ギルドの美人受付は恋をしている⑦
砦の入り口にリスがいました。微かに感じる魔力は恐らくテイマーのもの。かなり薄いですが、まだ主従が成立している様子です。しゃがんで手を差し伸べると、リスは両手で私の人差し指を抱きかかえました。
ぐ、かわいい……。
いえ、今は愛でているような状況ではありません。現実逃避ダメ絶対。
「あなたのご主人は生きてるのね? もしこれ以上遠くに行けないのなら、そこそこ深部にいるってことよね」
術者と使役獣の間には離れられる物理的な距離に限界があります。これは技術や魔力量でどうにかなる問題ではありません。厳密にはそれらの影響を受けますが大きな差にならない、というのが正しいでしょうか。
「そして、やばい状況にあると」
使役獣をダンジョンの外に出しているのは、助けを求めているとしか考えられません。少なくとも、ダンジョン内の探索はしていない。ラビさんを待つ余裕は確実にありません。
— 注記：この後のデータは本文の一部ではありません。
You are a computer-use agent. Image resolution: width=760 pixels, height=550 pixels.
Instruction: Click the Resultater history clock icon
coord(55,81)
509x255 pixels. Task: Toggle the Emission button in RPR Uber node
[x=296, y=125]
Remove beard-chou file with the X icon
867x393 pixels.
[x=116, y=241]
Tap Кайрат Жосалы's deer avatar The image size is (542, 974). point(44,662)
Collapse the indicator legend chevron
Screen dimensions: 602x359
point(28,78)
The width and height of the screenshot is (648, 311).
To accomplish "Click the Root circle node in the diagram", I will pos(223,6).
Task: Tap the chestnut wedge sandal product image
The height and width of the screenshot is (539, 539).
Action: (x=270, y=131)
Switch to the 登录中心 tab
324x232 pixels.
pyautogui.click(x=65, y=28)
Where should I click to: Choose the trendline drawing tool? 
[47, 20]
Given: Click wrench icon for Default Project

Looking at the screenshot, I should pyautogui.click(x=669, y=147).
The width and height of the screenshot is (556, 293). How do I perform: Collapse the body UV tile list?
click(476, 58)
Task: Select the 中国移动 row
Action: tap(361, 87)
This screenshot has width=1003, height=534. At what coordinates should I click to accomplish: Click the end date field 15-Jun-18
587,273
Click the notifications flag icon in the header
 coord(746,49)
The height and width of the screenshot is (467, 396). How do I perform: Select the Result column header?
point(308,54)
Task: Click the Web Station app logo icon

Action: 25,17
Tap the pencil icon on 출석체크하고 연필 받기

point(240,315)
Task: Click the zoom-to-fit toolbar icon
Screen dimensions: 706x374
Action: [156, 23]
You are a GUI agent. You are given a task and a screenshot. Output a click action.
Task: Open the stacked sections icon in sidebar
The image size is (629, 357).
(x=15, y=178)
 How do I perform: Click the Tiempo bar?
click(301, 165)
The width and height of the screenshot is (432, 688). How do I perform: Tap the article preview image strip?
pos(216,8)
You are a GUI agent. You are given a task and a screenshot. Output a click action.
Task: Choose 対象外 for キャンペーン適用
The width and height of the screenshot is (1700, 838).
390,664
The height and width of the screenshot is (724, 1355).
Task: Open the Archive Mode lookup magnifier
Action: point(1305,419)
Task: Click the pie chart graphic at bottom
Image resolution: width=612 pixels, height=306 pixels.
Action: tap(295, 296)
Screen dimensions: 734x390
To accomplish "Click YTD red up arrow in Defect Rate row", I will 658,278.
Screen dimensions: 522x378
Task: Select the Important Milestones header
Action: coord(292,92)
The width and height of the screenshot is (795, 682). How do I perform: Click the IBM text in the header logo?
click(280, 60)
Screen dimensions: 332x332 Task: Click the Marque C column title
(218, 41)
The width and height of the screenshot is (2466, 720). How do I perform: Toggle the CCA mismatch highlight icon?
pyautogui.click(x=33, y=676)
大きく息を吸って、震える手を握って。よし、行きましょう。
「案内して」
リスは「チチッ」と鳴いてダンジョンへと入っていきます。
大丈夫。ここは低級ダンジョンだし、私はBランクです。
現役で活動していたときの記憶はあんまりないけれど、さっきだってちゃんとキャンプの準備できたし。できる、動ける、大丈夫。
コウモリ種やスライム種などの浅い階層にいるモンスターは無視です。彼我の力の差を感じ取って向こうから逃げて行きますから。
植物系モンスターも、逃亡に際して毒を吐き散らかしていきますけど最初の内は放置で大丈夫。たいして効きません。
……と、低級モンスターを無視しながら深部へと降りるうちに、最下層へ到達しました。
なんということでしょう。このダンジョン、弱いのしかいなかった。まあ仕方ないというか、考えてみれば当たり前ですよね、そういうものです。はい。
ほっとしたところで、さて問題です。ふたりはどこ?
リスは壁の向こうにむかって「チチチ」と鳴いています。
「そっちにいるの? もしかして、トラップ?」
トラップは文字通りダンジョンに出現する罠で、地形が変わったり姿を変えられたり毒や麻痺などの状態異常を付与されたりと、効果は様々。ただ、低級ダンジョンにトラップがあることは稀です。
やっぱり何かがおかしい。
リスのほうへと一歩踏み出した瞬間、私の胃が激しく収縮して目の前がチカチカと明滅しました。
私、知ってます。この状況、前にもあった。
トラップが多いことで有名なダンジョンでした。私たちは……私たち?
そう。私たちはランクが上がって、パーティーメンバーをその都度探すことに限界を感じてた。だから正式なメンバーを迎え入れようと考えていたんです。
中堅のシーフとヒーラーを仲間にするために育てようと、暇を見ては彼らを連れてダンジョンへ出かけた。そして何度目かの修行でそのトラップの多いダンジョンへ向かったんです。
小さな記憶の断片がポロポロと浮かび上がっては、虫食いだらけのあの日の出来事を埋めていきます。何か思い出すたびに胃が締め付けられて気持ち悪くなる。
でも行かなくちゃ、と一歩一歩前へ進みます。きっとどこかにトラップがあるはず。
リスのそばに来ても何もなく、どこにスイッチがあるのだろうと周囲を歩き回ってみました。何も起こりません。……そういえば、あのときシーフは壁に手をついたんだったかしら。
もしかしてと吐きそうになりながら壁を手当たり次第に叩きました。そのうち、手のひらに微かな異変が伝わって、石の擦れる音が。
リスが私の足からよじ登って胸元に掴まりました。この子も何かを察したみたい。
と同時に、私の立っていた場所が壁ごとくるりと回転しました。